Source passage:
———
Congratulations! The babies aren't too small...I've had smaller that have lived. One of my girls just had one earlier this week who was 54g and it is gaining steady. Make sure you weigh them each night...they should all be gaining. If little one is slower to gain, then put little one with mom to nurse (rear nipples are usually fullest) and try to hold the bigger ones back for a bit.


----------



## Kitcat123daphne (Aug 31, 2017)

Thanks guys! I didn't even think about #2 being a Tory. Whenever they first come out it's hard to tell though. Maybe I can get pictures of them individually today while mom is eating or something. She's already on kitten food. She's such a wonderful momma! Very protective. According to the person we got her from said this is her third litter... once babies are older and weaned, they're all getting fixed! We was told to pick her up or she's going to shelter, and we just could let a preg cat who is ready to give birth go to the shelter. And she was underweight. She's been eating and yo to weight now. Her babies are feisty lol.


----------



## Kitcat123daphne (Aug 31, 2017)

Cat Forum : Cat Discussion Forums - Kitcat123daphne's Album: Baby kitties!!! Here they are!! Growing like a weed.


----------



## Kitcat123daphne (Aug 31, 2017)

Hey guys!!! Thought I could give an update. Kittens are getting sooo big!! They're eyes are almost fully opened. Mama is super good with them.


----------



## bluemilk (Oct 3, 2005)

Congratulations!


----------



## catloverami (Jul 5, 2010)

Glad to hear everyone's "growing like a weed". I've found torties and torbies make great moms, very devoted to their kitties. Look forward to more pics! Before you know it they will be toddling about and playing.


----------
———
Supplied data:
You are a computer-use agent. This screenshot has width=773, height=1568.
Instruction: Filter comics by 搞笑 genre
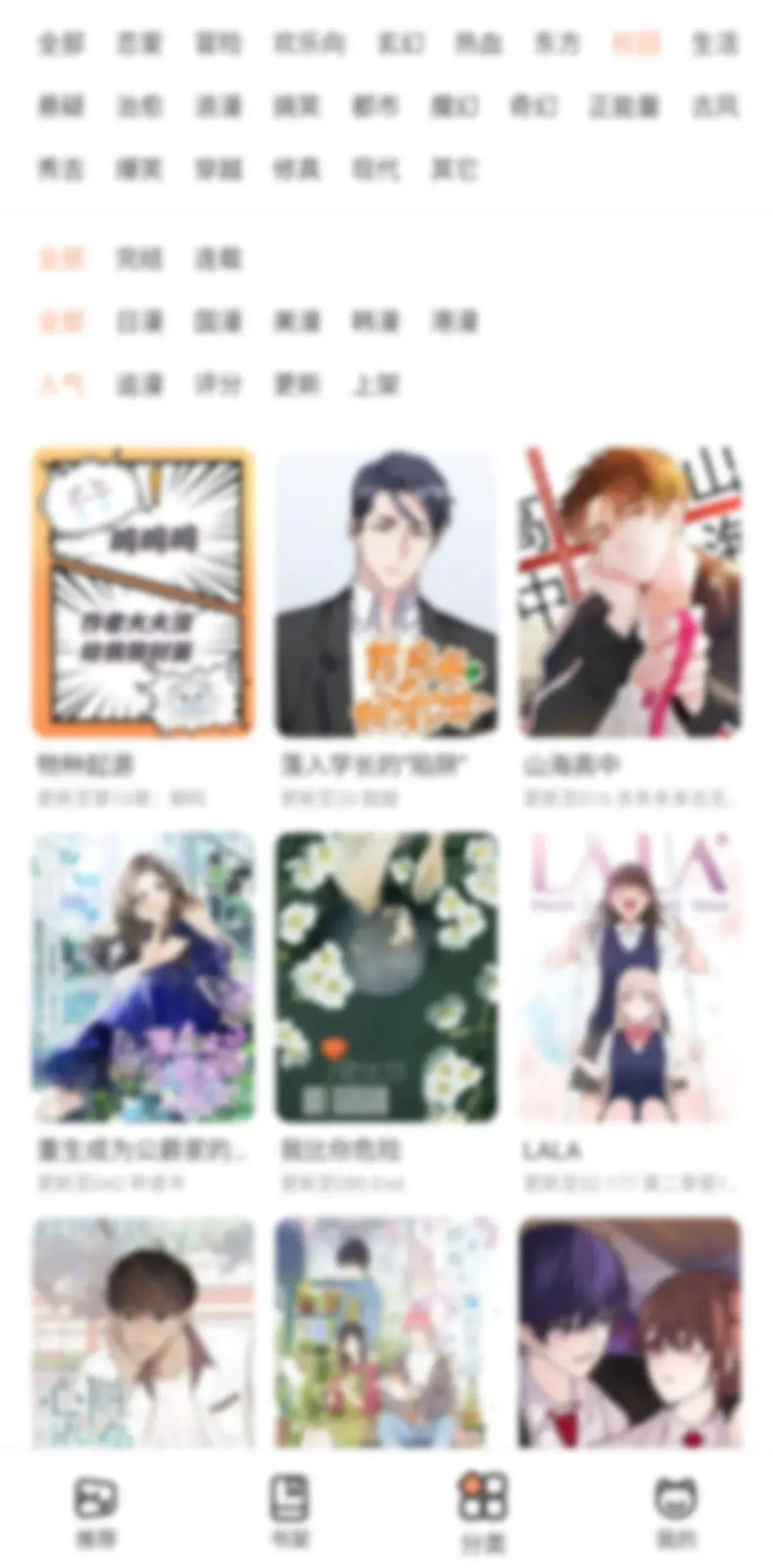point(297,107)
———
Short task 1: In the forum thread, what food is the mother cat already eating?
Short task 2: Summarize the forum thread in two sentences.
Short task 3: Update the stretch of the forum thread from "Thanks guys! I" through "like a weed.", swapping "kitten food" for "canned food".

Exercise output 1: She is already eating kitten food.

Exercise output 2: A cat owner posts updates about a protective mother cat who was taken in to keep her from going to a shelter, noting that she is on kitten food and that her kittens are growing fast, with their eyes almost fully open. Other members offer congratulations, advise weighing the kittens each night to make sure they are all gaining, and say that torties and torbies make devoted mothers.

Exercise output 3:
Thanks guys! I didn't even think about #2 being a Tory. Whenever they first come out it's hard to tell though. Maybe I can get pictures of them individually today while mom is eating or something. She's already on canned food. She's such a wonderful momma! Very protective. According to the person we got her from said this is her third litter... once babies are older and weaned, they're all getting fixed! We was told to pick her up or she's going to shelter, and we just could let a preg cat who is ready to give birth go to the shelter. And she was underweight. She's been eating and yo to weight now. Her babies are feisty lol.


----------



## Kitcat123daphne (Aug 31, 2017)

Cat Forum : Cat Discussion Forums - Kitcat123daphne's Album: Baby kitties!!! Here they are!! Growing like a weed.